**Working data**.
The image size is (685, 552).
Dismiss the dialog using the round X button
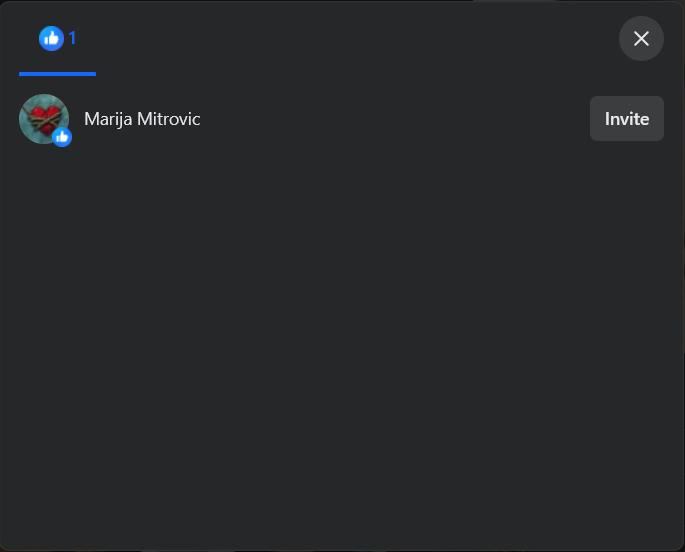click(641, 38)
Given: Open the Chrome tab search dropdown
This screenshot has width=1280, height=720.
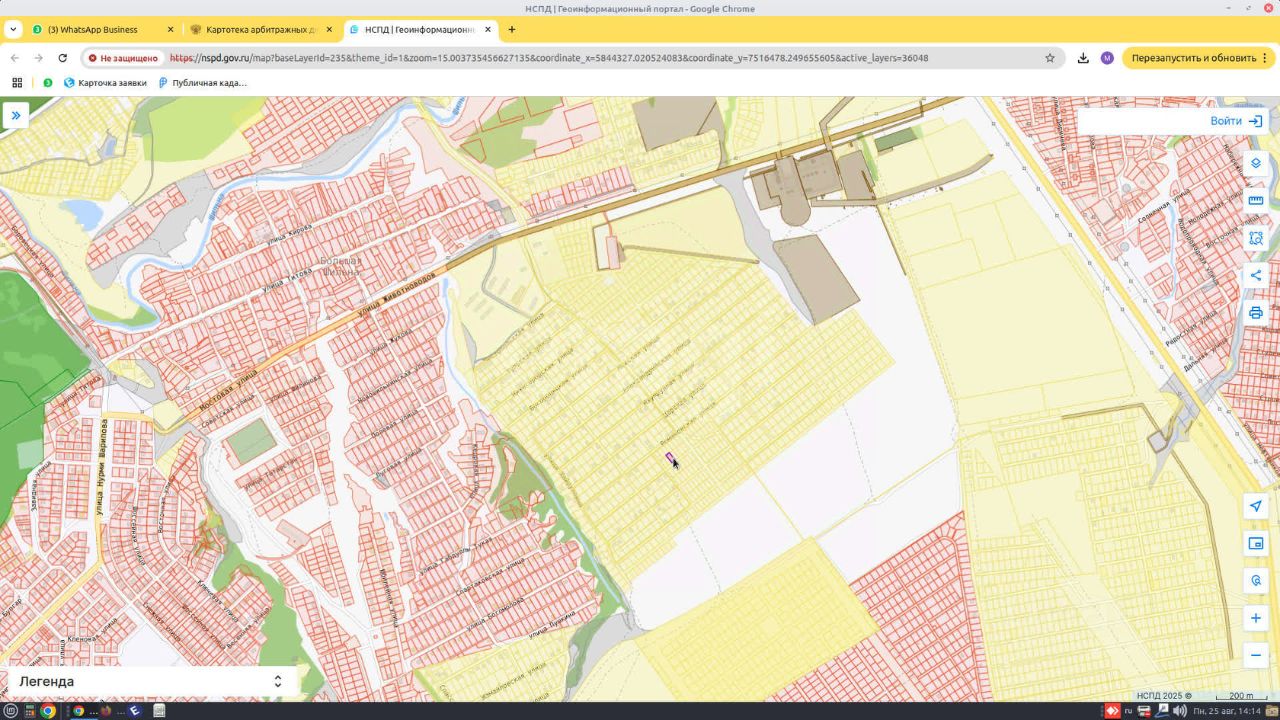Looking at the screenshot, I should point(13,29).
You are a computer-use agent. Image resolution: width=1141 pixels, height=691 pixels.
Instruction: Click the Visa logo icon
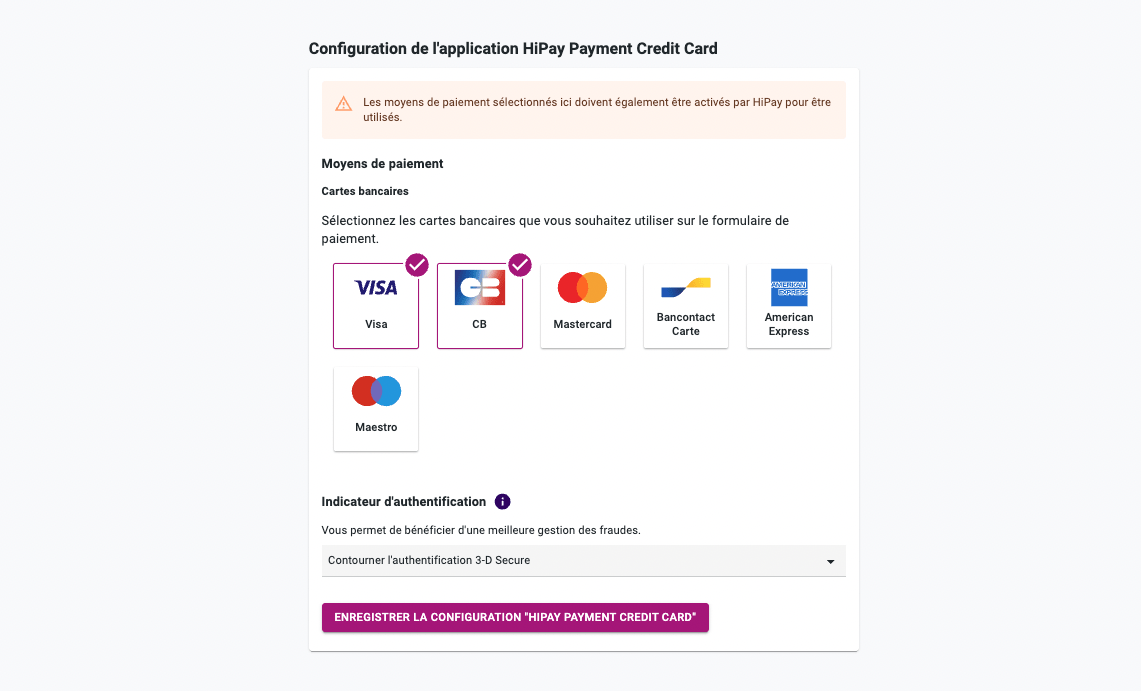pyautogui.click(x=375, y=287)
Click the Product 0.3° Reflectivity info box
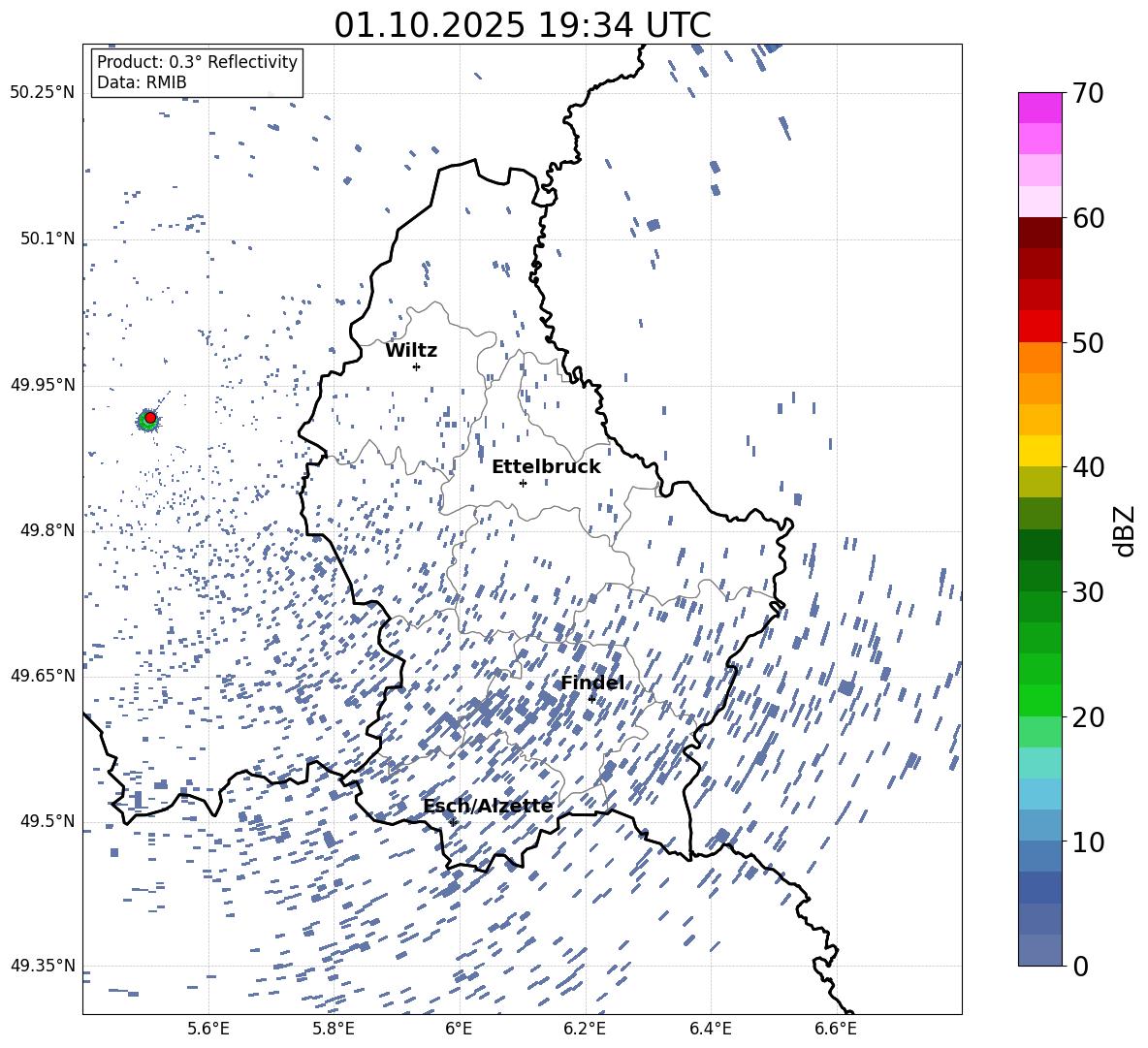Screen dimensions: 1148x1048 (x=197, y=73)
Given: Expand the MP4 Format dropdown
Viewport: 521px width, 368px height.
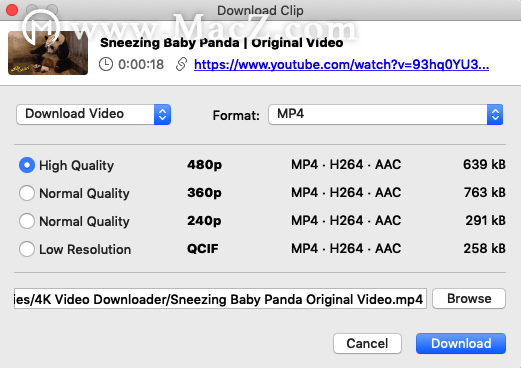Looking at the screenshot, I should 386,114.
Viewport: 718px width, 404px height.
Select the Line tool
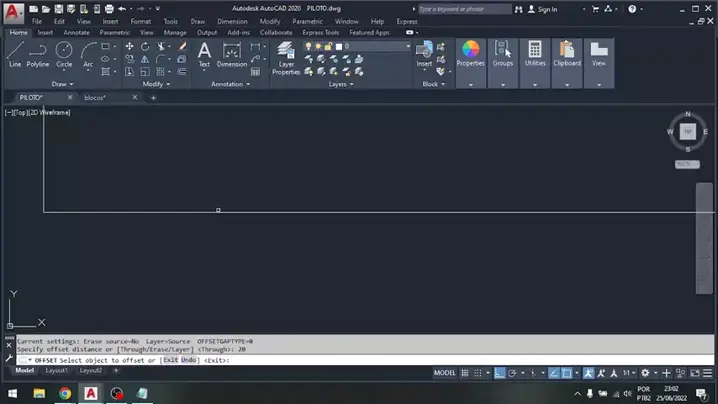tap(15, 54)
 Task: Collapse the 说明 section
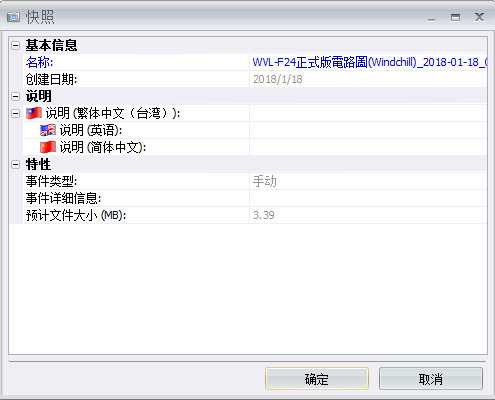pyautogui.click(x=15, y=96)
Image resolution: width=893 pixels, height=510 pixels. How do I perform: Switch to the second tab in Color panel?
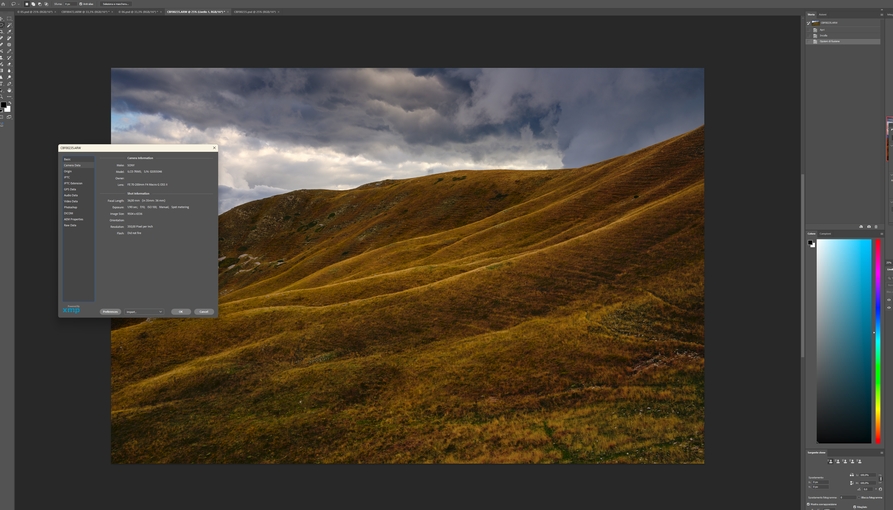coord(826,234)
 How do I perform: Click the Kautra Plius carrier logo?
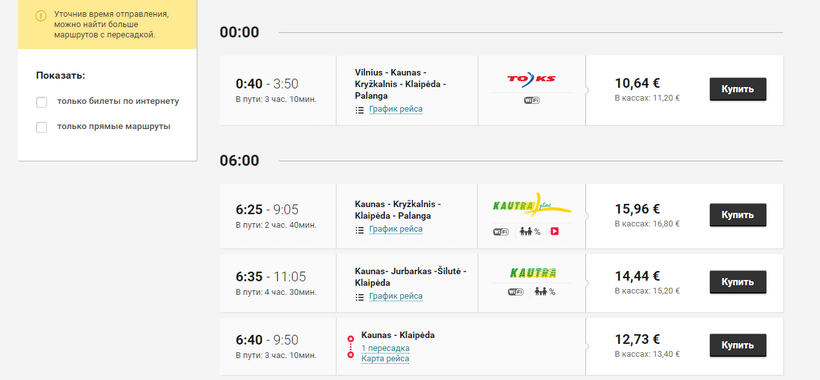pos(532,204)
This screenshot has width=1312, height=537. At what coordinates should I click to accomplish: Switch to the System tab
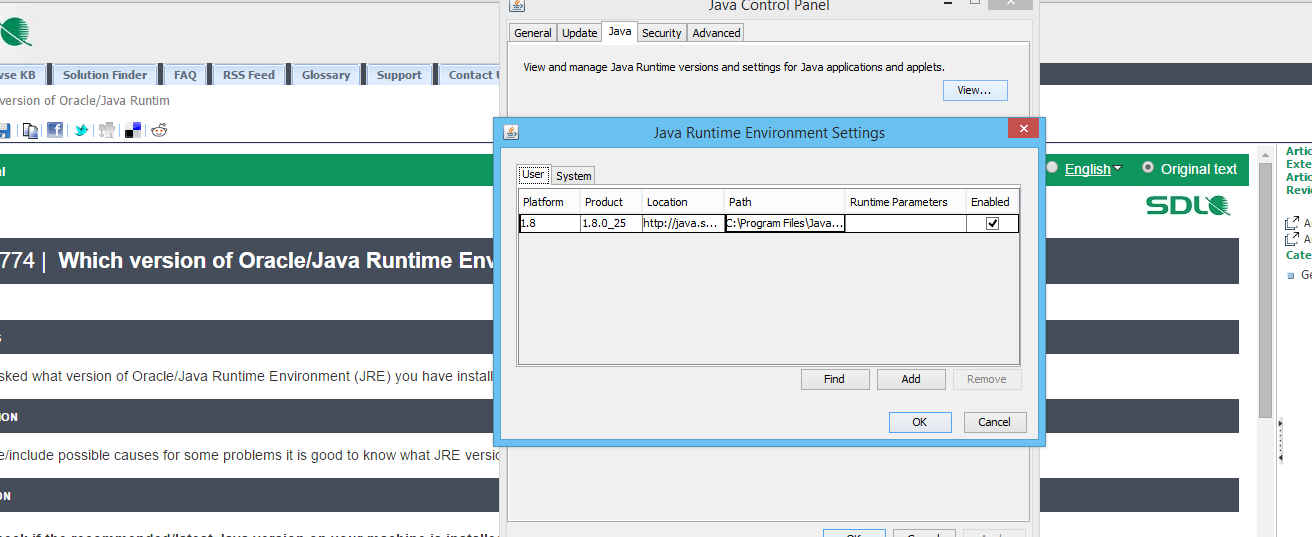[x=573, y=176]
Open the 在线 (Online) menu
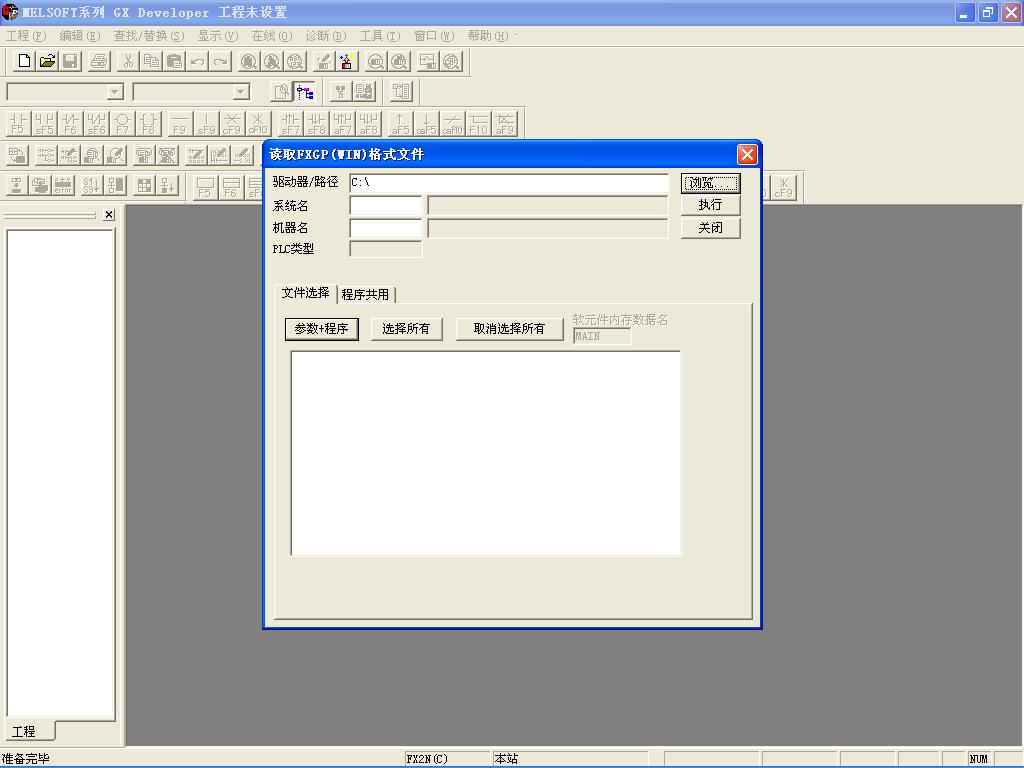The width and height of the screenshot is (1024, 768). (271, 36)
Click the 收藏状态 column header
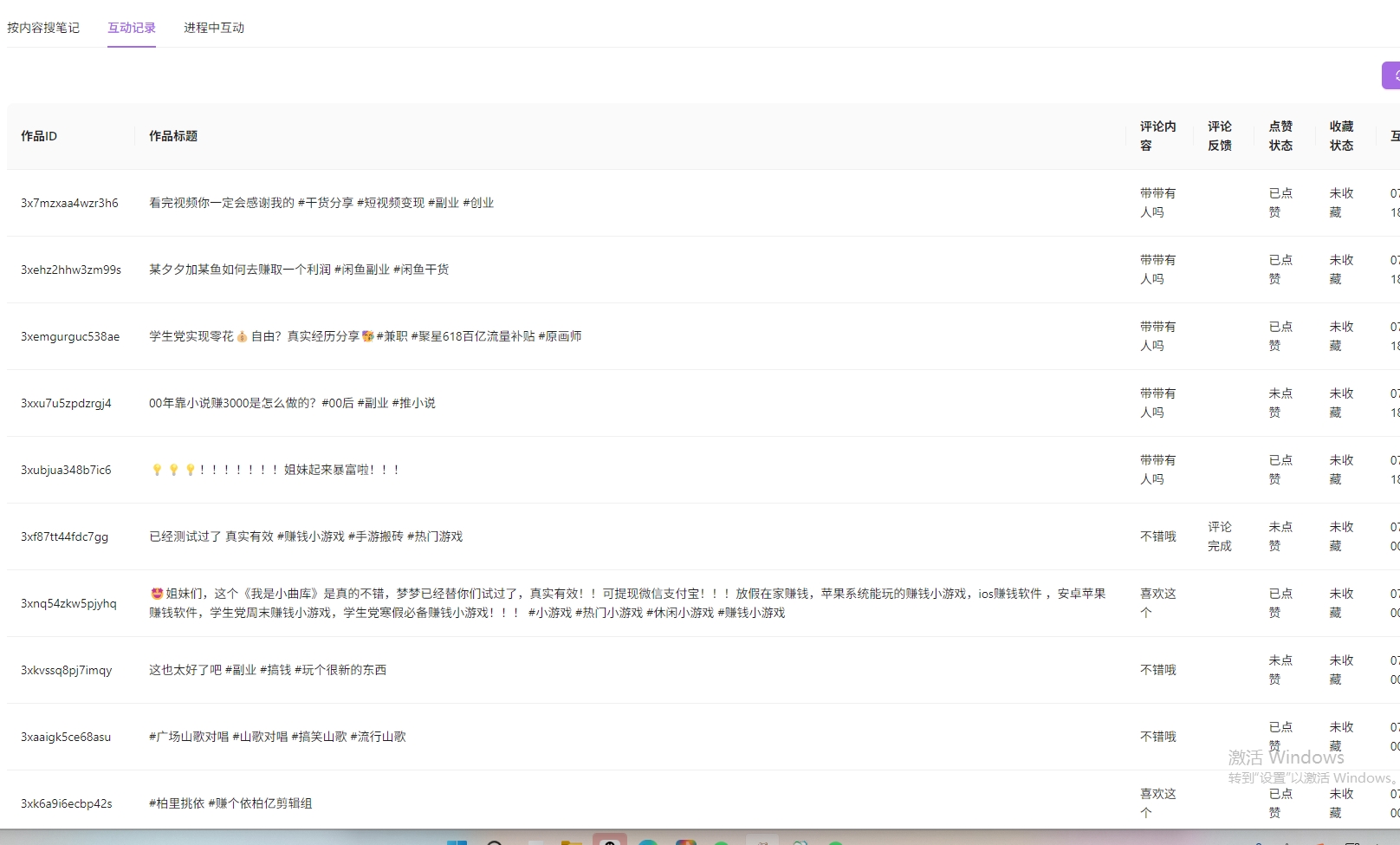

**Given problem**.
Format every line of the listing above as a JSON list of strings, with one string per line and blank lines omitted. Leave the pictures out.

**Problem solution**.
[
  "The image size is (685, 552).",
  "Dismiss the dialog using the round X button",
  "click(641, 38)",
  "Given: Open the Chrome tab search dropdown",
  "This screenshot has width=1280, height=720.",
  "Looking at the screenshot, I should point(13,29).",
  "You are a computer-use agent. Image resolution: width=1141 pixels, height=691 pixels.",
  "Instruction: Click the Visa logo icon",
  "pyautogui.click(x=375, y=287)",
  "Click the Product 0.3° Reflectivity info box",
  "Screen dimensions: 1148x1048 (x=197, y=73)",
  "Given: Expand the MP4 Format dropdown",
  "Viewport: 521px width, 368px height.",
  "Looking at the screenshot, I should 386,114.",
  "Viewport: 718px width, 404px height.",
  "Select the Line tool",
  "tap(15, 54)",
  " Task: Collapse the 说明 section",
  "pyautogui.click(x=15, y=96)",
  "Image resolution: width=893 pixels, height=510 pixels. How do I perform: Switch to the second tab in Color panel?",
  "coord(826,234)",
  " How do I perform: Click the Kautra Plius carrier logo?",
  "pos(532,204)",
  "This screenshot has width=1312, height=537. At what coordinates should I click to accomplish: Switch to the System tab",
  "[x=573, y=176]",
  "Open the 在线 (Online) menu",
  "The width and height of the screenshot is (1024, 768). (271, 36)",
  "Click the 收藏状态 column header"
]